Un avenir sans faim

Numéro 261 - novembre 2011

 

Sri Lanka, l’économie au service des droits humains

Alors que la situation des droits de l’homme reste dramatique, la société civile sri lankaise, soutenue par le secrétariat général des Nations unies, demande une enquête pour crimes de guerre et crimes contre l’humanité. Parallèlement, elle plaide pour le maintien des sanctions économiques.

Auteur(s) : Violaine Plagnol

Depuis longtemps, les défenseurs des droits de l’homme sri lankais se battent contre l’impunité. Aujourd’hui, ils s’appuient sur un rapport d’experts, nommés par le Secrétaire général de l’ONU, Ban Ki-moon, rendu public fin avril 2011, qui estime « crédibles les accusations de violations graves des droits de l’homme par les rebelles tamouls et les forces gouvernementales au cours des derniers mois de la guerre civile en 2009 ». Il considère aussi que « certaines de ces violations pourraient constituer des crimes de guerre et des crimes contre l’humanité. » Mais ce rapport restera lettre morte s’il n’est pas suivi par l’ouverture d’une enquête. Un processus long auquel s’oppose déjà la Chine, alliée de taille de Colombo. Le gouvernement sri-lankais persiste, lui, à faire la sourde oreille.

Pourtant, la situation des droits de l’homme ne s’améliore guère depuis 2009, comme le décrit Brito Fernando, président de Right to Life Human Rights Center, venu plaider la cause de son peuple au Conseil des droits de l’homme des Nations unies à Genève [1] : « Les meurtres et disparitions de militants des droits de l’homme se poursuivent.

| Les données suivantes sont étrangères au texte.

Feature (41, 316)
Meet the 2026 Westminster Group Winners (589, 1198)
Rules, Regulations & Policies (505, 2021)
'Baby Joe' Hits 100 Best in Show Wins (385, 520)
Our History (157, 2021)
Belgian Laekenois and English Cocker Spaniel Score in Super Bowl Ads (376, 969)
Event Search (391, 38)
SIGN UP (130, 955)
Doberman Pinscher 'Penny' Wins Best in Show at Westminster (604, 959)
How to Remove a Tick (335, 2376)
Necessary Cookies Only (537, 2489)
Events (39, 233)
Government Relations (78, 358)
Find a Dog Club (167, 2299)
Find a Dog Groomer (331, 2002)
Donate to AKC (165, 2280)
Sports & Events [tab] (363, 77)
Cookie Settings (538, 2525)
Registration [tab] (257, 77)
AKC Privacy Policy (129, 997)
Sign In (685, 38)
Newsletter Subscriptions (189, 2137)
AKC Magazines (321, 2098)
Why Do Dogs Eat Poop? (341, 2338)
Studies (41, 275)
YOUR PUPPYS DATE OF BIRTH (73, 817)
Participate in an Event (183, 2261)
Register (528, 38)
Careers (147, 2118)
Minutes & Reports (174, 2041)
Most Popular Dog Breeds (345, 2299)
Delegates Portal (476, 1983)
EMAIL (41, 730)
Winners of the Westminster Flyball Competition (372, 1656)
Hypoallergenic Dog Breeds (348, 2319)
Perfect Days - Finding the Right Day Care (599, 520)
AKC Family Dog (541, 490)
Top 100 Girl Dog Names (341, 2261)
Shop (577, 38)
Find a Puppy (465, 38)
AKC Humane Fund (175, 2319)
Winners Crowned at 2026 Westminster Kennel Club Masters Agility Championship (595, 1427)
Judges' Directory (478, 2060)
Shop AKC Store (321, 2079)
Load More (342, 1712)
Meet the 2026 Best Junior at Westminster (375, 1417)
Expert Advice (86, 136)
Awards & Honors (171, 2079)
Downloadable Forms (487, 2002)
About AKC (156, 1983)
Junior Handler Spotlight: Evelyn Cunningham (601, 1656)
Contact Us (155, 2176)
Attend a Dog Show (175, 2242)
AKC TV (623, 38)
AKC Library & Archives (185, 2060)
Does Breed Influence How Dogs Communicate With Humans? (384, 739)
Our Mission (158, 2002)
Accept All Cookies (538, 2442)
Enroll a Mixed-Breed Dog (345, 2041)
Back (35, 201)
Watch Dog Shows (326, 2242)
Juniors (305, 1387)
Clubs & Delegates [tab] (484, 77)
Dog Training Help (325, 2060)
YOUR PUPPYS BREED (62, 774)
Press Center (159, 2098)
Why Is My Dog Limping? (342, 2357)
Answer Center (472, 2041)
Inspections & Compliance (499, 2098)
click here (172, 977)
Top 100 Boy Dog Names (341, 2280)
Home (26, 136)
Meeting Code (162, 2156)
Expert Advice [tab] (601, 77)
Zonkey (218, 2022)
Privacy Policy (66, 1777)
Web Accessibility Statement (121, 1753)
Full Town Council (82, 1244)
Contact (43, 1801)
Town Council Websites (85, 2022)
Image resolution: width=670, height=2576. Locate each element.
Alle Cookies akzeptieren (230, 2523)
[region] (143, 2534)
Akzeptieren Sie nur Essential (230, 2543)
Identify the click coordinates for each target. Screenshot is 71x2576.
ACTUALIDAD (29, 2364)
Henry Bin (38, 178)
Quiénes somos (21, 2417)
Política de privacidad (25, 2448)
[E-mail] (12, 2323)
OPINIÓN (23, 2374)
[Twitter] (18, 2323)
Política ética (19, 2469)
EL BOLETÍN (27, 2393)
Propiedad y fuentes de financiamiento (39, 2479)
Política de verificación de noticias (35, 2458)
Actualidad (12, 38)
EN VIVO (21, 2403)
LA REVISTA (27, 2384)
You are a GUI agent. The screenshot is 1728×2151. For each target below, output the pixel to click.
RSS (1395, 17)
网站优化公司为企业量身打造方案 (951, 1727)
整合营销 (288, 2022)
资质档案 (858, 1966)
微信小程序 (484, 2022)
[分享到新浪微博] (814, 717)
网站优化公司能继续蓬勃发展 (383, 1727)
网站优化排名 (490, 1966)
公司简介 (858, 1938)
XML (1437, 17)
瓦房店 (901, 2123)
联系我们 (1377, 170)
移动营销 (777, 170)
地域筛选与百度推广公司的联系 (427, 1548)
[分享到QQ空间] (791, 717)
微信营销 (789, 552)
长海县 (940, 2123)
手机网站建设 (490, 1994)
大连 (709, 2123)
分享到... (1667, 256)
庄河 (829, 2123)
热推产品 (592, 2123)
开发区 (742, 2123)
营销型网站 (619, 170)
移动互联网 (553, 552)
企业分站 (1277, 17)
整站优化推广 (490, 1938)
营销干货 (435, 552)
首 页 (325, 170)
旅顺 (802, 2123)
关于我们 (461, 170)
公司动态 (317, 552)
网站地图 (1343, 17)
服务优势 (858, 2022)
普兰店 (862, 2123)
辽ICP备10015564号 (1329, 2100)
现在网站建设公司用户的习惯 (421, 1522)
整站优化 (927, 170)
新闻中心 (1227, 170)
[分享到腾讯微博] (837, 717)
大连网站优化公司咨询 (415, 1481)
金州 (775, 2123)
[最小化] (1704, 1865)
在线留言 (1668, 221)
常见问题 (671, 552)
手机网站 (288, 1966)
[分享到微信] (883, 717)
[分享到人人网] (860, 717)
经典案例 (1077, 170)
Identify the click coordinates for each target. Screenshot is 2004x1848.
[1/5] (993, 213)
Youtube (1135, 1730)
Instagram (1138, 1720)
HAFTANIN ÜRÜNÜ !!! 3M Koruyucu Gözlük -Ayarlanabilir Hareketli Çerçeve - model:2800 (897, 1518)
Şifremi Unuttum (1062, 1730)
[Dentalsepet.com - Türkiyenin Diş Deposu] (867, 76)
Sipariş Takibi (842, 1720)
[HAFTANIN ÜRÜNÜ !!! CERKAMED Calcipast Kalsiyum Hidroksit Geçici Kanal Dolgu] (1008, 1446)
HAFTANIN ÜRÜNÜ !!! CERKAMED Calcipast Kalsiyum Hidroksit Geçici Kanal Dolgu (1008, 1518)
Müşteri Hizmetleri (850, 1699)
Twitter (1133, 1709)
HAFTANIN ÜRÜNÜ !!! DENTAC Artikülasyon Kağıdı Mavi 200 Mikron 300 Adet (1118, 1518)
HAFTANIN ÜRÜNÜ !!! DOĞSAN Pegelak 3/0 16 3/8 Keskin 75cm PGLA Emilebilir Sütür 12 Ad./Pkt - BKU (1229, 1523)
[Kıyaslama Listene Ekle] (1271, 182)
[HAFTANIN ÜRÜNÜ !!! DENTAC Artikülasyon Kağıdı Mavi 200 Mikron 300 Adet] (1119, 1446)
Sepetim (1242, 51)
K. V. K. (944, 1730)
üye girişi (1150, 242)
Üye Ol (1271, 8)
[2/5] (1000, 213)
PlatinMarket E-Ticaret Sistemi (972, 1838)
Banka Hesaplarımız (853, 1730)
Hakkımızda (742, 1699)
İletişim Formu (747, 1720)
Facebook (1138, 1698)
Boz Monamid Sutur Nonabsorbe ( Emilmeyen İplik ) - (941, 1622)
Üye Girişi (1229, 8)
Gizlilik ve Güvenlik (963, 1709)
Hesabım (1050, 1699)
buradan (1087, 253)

Le président Mahinda Rajapaksa les qualifie de traîtres à la nation, en particulier quand ils sont d’origine tamoule. Les médias sont sous contrôle gouvernemental et sont utilisés pour répandre l’idéologie d’une conspiration de l’ouest qui financerait les organisations de droits de l’homme. Des meurtres et menaces se multiplient contre les journalistes. Trente-sept d’entre eux ont été tués depuis 2005 et ils sont nombreux à avoir quitté le pays. Les principaux partis politiques d’opposition ont été mis en pièces. En offrant de l’argent, des portefeuilles ministériels ou en agitant des menaces, le président a réussi à diviser et briser toute opposition. Enfin, les militaires sont placés aux postes stratégiques, dans les conseils provinciaux et les ambassades. »
Parallèlement à leur travail de « diplomatie » dans les grandes institutions internationales, les leaders associatifs insistent sur l’importance du lien entre la sphère économique et celle des droits de l’homme. Certains sont même favorables aux sanctions économiques. Herman Kumara [2], directeur de Nafso, partenaire du CCFD-Terre Solidaire, regrette ainsi que les prêts consentis pour la reconstruction du pays par le Fonds monétaire international (FMI) et la Banque mondiale n’exigent rien en matière de respect des droits de l’homme, à l’instar de l’Europe. En effet, face au refus de Colombo de coopérer sur les questions de droits humains, l’Union européenne (UE) a suspendu en août 2010 ses accords GSP+ de préférence généralisée, qui concédaient aux produits sri lankais un accès privilégié sur le marché européen. Il est difficile pour l’instant d’évaluer réellement l’impact de cette décision car le Sri Lanka a pu écouler sa production sur d’autres marchés comme la Chine, l’Iran ou la Russie. On ne peut nier néanmoins certaines conséquences néfastes : « La course à la préservation de la compétitivité liée à la perte du GSP+ a renforcé le développement des pratiques de marchands de main-d’œuvre » déplore Sylvain Ropital, chargé de mission Asie-Pacifique au CCFD-Terre Solidaire. Pourtant, un an après la suspension de ces accords, et face à la persistance des exactions, les militants des droits de l’homme souhaitent le maintien de cette sanction. Elle range en effet le pays au rang des États ennemis à la démocratie. Or, le Sri Lanka ne peut rester isolé sur la scène internationale car son économie a besoin des touristes et investisseurs étrangers. Acculées, les autorités devront changer de méthodes. « Cette volonté de ne pas tourner le dos complètement à l’Occident est très importante pour les acteurs locaux et redonne un peu d’espoir dans ce ciel noirci par les intimidations et criminalisations émanant du gouvernement » conclut Sylvain Ropital.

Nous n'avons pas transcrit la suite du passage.